With minimisation, we can ensure (given the current browser inconsistencies) that the signature is uniform across browsers.
I hope this clarifies things. For more information, please take a look at the README: https://github.com/tasn/webext-signed-pages#technical-details
rugk
commented
6 years ago Okay so there is an issue for filterResponseData in Chromium.
Don't know whether you offer your extension for other browsers, but if this is implemented there, we could drop that requirement.
BTW am I right that on Firefox you don't apply the minimizer then – as the original content should be minimized correctly?
baryluk
commented
6 years ago Oh. That sucks.
But how about using this: https://developer.mozilla.org/en-US/Add-ons/WebExtensions/API/webRequest/StreamFilter
This should allow you to compute hash or hmac easily. Most SHA256 libraries allow to do update in chunks of internal state.
rugk
commented
6 years ago BTW I suggest to continue that discussion in https://github.com/tasn/webext-signed-pages/issues/16, as it is technically the same and I think dropping the minimizer should be the end goal.
baryluk
commented
6 years ago Ok. In the meantime please mention briefly in README exact version of minizer and why it is needed at the current state of affairs.
rugk
commented
6 years ago But how about using this: https://developer.mozilla.org/en-US/Add-ons/WebExtensions/API/webRequest/StreamFilter
That's the same issue on the Chrome/ium side… They just have to implement this, seems nobody wants that on their side. You can only contact there issue tracker and make them aware you want that.
tasn
commented
6 years ago As @rugk said. It's not yet there.

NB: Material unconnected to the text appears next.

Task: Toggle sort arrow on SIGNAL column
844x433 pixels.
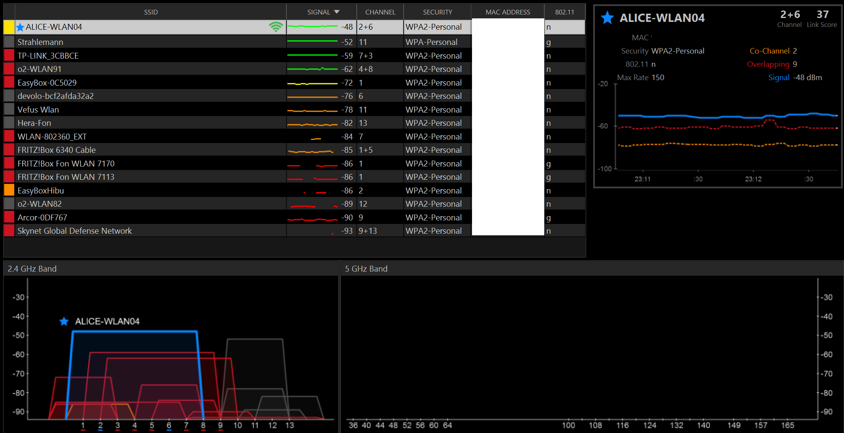Action: [337, 12]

I continued discussion in #15.
rugk
commented
6 years ago And yes, I guess you can close this issue here by what @baryluk said before:
In the meantime please mention briefly in README exact version of minizer and why it is needed at the current state of affairs.
Currently the system takes the raw content and runs it through a Minimizer to create a canonical form before using it for signature creation or verification . This makes the signature highly dependent on the exact workings of the Minimizer. Version changes of the minimizer could change the output subtly, rendering signatures using the old minimizer invalid.
By including a version number (and/or method of canonization) in some kind of configuration block, the verifier can choose the appropriate version.
The configuration block could also include the version of the webpage for #13.